A bowling ball is a solid ball with a spherical surface and diameter 30 cm. To custom fit a bowling ball for each bowler, three holes are drilled in the ball. Bowler Kris has holes drilled that are 8 cm deep and have diameters of 2 cm, 2 cm, and 3 cm. Assuming the three holes are right circular cylinders, find the number of cubic centimeters in the volume of the fitted bowling ball. Express your answer in terms of pi.
I have no idea how to do this problem, could you guys please help?
The answer is 4466 Pi because the volume of the ball itself is 4500 pi and the volume of the three holes are 34pi. Thus, 4500pi-34pi=4466pi.
sure you have an idea.
You know how to finds the volume of a sphere, right?
You know how to find the volume of a cylinder, right?

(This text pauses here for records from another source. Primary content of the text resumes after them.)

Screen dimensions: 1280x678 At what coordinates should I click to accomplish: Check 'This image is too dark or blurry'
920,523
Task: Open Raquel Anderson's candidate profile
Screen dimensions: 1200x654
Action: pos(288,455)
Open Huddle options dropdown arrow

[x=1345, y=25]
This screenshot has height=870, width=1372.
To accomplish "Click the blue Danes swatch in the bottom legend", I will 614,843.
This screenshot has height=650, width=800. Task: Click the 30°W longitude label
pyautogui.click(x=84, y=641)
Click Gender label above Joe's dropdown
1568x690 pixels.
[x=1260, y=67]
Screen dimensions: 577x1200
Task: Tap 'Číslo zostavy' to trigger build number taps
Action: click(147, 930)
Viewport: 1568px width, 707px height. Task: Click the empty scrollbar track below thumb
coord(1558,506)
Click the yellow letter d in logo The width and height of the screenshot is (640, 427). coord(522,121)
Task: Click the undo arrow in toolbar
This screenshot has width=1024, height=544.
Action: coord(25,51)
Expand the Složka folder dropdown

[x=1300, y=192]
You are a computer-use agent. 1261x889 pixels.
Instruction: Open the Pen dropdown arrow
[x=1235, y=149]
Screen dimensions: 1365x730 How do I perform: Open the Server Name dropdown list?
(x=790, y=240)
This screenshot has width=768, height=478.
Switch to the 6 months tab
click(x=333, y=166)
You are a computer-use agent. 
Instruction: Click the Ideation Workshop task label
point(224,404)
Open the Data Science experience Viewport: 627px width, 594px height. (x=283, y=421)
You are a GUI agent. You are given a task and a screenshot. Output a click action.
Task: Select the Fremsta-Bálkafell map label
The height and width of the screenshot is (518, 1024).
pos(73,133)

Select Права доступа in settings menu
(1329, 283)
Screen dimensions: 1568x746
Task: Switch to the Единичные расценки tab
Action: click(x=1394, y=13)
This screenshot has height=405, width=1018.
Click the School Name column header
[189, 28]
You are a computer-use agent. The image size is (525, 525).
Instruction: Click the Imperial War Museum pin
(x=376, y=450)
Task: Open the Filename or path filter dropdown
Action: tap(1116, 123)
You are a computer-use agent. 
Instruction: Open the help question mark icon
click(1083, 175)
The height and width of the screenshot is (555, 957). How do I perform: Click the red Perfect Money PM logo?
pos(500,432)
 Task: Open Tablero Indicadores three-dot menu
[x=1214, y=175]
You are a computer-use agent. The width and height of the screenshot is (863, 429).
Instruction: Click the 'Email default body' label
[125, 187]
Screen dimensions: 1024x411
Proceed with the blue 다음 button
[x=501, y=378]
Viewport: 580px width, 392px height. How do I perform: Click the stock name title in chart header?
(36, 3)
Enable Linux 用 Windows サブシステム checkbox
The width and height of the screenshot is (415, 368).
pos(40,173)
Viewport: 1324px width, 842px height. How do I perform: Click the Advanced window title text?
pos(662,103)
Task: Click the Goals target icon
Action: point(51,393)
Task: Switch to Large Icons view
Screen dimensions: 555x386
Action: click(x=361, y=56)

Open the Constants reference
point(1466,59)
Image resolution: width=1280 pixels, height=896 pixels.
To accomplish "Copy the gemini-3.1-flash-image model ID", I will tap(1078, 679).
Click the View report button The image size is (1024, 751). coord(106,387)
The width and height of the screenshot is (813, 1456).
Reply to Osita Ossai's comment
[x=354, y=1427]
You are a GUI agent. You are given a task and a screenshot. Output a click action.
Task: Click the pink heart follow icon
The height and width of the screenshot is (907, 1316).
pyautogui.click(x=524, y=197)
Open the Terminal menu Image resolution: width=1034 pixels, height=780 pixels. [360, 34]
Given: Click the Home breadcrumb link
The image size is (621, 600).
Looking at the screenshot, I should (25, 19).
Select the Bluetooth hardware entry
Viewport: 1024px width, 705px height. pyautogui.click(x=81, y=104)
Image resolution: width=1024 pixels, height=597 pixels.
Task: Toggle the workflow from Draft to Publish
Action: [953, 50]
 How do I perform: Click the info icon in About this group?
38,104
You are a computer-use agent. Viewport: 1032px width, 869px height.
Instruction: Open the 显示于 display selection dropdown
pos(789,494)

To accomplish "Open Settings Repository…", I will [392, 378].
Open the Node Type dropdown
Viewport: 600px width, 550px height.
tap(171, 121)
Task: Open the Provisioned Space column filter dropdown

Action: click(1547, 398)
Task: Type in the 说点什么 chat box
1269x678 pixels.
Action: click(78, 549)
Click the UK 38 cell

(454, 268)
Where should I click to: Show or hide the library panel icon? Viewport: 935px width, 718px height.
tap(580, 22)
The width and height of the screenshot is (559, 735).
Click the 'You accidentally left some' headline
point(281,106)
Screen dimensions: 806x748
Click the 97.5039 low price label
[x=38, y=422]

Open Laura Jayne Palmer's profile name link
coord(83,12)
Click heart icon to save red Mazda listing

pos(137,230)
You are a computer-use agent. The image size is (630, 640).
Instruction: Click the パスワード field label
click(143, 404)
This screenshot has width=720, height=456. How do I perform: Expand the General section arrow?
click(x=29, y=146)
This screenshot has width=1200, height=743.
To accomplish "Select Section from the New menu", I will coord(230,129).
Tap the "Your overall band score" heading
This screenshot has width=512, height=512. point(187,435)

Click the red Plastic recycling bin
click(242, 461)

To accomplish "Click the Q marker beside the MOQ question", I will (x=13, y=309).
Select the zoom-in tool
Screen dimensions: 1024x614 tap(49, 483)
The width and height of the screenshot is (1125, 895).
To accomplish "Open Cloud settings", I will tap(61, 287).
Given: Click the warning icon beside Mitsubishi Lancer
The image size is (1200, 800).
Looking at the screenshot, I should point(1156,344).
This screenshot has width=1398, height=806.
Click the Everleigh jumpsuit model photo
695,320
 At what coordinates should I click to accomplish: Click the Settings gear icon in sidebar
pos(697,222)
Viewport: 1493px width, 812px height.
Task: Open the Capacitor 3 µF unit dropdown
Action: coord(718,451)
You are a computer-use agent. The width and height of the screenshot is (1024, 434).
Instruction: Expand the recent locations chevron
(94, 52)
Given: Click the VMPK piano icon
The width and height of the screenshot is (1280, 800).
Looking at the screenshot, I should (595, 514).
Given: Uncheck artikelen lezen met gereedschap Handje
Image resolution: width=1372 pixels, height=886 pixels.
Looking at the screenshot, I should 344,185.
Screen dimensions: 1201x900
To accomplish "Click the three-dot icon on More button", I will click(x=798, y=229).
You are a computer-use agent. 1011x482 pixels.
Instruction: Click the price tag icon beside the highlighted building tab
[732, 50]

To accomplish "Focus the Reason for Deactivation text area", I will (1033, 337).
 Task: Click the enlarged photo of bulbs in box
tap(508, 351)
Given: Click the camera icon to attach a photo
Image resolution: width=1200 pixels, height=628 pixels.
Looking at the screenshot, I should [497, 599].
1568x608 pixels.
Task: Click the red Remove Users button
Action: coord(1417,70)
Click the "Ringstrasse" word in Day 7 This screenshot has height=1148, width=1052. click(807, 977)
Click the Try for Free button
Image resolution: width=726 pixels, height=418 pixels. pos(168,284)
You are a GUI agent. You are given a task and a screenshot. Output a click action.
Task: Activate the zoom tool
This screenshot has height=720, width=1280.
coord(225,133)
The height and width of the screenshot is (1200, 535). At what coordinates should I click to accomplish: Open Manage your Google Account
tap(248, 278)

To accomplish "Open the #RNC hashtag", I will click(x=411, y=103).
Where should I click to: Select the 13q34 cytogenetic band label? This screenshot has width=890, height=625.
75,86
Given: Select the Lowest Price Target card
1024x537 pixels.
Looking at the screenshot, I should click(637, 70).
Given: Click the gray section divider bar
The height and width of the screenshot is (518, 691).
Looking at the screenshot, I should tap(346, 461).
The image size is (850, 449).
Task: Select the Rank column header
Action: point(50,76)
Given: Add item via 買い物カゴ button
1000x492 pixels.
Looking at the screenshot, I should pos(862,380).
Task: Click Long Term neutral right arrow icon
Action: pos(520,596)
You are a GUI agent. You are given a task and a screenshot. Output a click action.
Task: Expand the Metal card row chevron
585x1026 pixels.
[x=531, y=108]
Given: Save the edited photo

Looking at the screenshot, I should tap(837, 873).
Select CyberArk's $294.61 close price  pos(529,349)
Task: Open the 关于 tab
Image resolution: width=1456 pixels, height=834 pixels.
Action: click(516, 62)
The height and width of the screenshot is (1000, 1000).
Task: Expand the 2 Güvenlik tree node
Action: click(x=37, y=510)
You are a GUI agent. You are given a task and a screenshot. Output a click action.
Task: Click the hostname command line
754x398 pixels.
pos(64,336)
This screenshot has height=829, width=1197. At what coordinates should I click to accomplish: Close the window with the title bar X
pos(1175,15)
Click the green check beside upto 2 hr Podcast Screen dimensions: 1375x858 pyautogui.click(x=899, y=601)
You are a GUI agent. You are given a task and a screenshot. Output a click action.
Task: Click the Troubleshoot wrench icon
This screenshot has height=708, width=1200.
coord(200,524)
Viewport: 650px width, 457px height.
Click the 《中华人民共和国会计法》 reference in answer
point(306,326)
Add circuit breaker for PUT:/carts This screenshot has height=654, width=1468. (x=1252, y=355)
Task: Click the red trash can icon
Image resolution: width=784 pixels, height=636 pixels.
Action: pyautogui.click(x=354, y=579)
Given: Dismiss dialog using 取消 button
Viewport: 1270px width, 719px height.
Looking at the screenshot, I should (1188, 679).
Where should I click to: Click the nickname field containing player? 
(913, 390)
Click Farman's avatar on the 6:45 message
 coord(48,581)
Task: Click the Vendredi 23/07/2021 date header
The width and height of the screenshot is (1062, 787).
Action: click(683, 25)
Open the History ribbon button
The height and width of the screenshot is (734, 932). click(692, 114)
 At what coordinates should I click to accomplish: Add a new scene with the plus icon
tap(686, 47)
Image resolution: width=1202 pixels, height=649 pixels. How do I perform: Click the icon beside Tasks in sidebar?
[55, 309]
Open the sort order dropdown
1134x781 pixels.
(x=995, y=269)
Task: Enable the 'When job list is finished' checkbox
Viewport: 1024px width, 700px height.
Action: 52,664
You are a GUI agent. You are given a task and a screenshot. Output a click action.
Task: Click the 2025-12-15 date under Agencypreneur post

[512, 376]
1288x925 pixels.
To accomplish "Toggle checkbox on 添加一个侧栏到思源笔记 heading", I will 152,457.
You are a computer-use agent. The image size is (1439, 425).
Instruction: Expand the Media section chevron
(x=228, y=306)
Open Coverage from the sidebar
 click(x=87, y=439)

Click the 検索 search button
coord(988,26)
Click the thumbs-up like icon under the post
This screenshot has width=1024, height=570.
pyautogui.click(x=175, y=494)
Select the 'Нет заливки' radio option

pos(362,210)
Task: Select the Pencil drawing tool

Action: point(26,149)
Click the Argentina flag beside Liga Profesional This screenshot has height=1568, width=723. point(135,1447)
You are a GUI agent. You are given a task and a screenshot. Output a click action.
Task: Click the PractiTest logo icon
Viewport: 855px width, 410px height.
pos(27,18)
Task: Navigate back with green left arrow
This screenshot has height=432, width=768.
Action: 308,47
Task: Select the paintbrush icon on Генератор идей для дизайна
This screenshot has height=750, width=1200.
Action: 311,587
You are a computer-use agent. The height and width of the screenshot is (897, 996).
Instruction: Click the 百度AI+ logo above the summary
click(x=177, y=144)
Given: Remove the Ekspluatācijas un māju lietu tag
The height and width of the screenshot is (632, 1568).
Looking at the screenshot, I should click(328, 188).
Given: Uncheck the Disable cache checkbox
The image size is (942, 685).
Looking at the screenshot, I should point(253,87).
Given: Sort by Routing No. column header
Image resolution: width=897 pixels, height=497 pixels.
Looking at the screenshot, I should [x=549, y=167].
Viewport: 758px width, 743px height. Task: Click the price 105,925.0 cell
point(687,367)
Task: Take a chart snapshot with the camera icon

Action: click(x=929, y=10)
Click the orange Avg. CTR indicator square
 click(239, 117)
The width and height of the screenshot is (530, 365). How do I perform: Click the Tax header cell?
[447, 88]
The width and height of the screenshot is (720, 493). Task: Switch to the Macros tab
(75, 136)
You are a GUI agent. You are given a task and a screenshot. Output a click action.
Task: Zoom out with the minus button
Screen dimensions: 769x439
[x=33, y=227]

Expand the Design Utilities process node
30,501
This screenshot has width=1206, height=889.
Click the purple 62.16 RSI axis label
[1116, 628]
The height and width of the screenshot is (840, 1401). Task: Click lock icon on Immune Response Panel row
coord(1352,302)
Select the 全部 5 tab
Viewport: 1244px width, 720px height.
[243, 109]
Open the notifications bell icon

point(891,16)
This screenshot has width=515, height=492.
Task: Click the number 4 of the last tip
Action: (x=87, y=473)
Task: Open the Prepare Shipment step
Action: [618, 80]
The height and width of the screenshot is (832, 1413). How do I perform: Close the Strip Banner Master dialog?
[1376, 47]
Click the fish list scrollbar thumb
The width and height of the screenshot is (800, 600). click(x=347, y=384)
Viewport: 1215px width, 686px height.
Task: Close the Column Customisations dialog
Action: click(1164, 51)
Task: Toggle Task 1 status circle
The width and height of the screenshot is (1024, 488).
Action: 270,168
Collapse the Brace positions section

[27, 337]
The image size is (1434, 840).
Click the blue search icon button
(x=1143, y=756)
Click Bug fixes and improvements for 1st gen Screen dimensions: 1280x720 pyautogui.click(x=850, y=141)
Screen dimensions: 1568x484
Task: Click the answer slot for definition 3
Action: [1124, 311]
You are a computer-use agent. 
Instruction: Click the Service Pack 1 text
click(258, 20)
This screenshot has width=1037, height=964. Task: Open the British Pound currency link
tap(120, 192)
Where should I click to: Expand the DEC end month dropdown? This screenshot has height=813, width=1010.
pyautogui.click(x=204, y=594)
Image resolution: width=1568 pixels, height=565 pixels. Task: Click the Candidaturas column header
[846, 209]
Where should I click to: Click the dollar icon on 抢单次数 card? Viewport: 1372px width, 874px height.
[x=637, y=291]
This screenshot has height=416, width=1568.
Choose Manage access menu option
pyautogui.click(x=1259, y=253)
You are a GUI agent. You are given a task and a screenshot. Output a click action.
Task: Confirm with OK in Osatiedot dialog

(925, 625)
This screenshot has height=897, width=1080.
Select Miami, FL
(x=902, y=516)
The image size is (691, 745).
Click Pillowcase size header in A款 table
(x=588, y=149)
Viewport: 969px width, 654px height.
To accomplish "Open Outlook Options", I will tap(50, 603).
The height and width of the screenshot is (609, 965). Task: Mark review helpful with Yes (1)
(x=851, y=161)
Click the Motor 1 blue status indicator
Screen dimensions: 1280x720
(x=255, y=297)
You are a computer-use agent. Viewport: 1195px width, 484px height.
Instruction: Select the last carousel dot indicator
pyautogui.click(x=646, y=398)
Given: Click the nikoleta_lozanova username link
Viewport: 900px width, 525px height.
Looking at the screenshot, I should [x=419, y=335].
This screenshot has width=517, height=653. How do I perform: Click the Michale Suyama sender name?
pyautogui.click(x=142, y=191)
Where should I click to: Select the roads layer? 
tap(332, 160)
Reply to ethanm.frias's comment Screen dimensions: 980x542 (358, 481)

So, find the volume of each cylinder, add them up and subtract that from the volums of the sphere.
Done. What's you get?
Why did the bowling ball go to the doctor?
Because it couldn't find any "spare" holes! 😄
Now, let's dive into the problem. We need to calculate the volume of the fitted bowling ball after the holes are drilled.
To find the volume of the fitted ball, let's start by calculating the volume of the original bowling ball. The formula for the volume of a sphere is:
V_ball = (4/3) * π * r^3
Given that the diameter of the bowling ball is 30 cm, we can find the radius (r) by dividing the diameter by 2:
r = 30 cm / 2 = 15 cm
Substituting the radius value into the formula, we get:
V_ball = (4/3) * π * (15 cm)^3
Moving on to the drilled holes, we have three cylinders with the following dimensions:
Hole 1:
- Depth (h1) = 8 cm
- Radius (r1) = 1 cm (half the diameter of 2 cm)
Hole 2:
- Depth (h2) = 8 cm
- Radius (r2) = 1 cm (half the diameter of 2 cm)
Hole 3:
- Depth (h3) = 8 cm
- Radius (r3) = 1.5 cm (half the diameter of 3 cm)
The formula for the volume of a cylinder is:
V_cylinder = π * r^2 * h
Therefore, the volume of each hole is:
V_hole1 = π * (1 cm)^2 * 8 cm
V_hole2 = π * (1 cm)^2 * 8 cm
V_hole3 = π * (1.5 cm)^2 * 8 cm
To find the volume of the fitted bowling ball, we subtract the sum of the volumes of the holes from the volume of the original ball:
V_fittedball = V_ball - (V_hole1 + V_hole2 + V_hole3)
Now you just need to plug in the values and do the calculations to find the final answer.
Sure! To find the volume of the fitted bowling ball, we need to subtract the volume of the three holes drilled from the volume of the original bowling ball.
First, let's find the volume of the original bowling ball. The formula for the volume of a sphere is given by V = (4/3) * pi * r^3, where r is the radius. In this case, the diameter of the ball is 30 cm, so the radius is half of that, which is 15 cm.
Substituting the values into the formula, we have:
V_ball = (4/3) * pi * (15 cm)^3
Now, let's find the volume of the three holes. The formula for the volume of a cylinder is given by V = pi * r^2 * h, where r is the radius and h is the height. We have three cylinders with different diameters and depths, so we need to calculate the volumes of each cylinder separately and then add them up.
For the first hole:
radius = 1 cm (half of the diameter, which is 2 cm)
depth = 8 cm
V_hole1 = pi * (1 cm)^2 * 8 cm
For the second hole:
radius = 1 cm (same diameter as the previous hole)
depth = 8 cm
V_hole2 = pi * (1 cm)^2 * 8 cm
For the third hole:
radius = 1.5 cm (half of the diameter, which is 3 cm)
depth = 8 cm
V_hole3 = pi * (1.5 cm)^2 * 8 cm
Now, let's calculate the total volume of the holes by adding the volumes of the three cylinders:
V_holes = V_hole1 + V_hole2 + V_hole3
Finally, we can calculate the volume of the fitted bowling ball by subtracting the total volume of the holes from the volume of the original ball:
V_fitted_ball = V_ball - V_holes
So, the number of cubic centimeters in the volume of the fitted bowling ball is given by V_fitted_ball, expressed in terms of pi.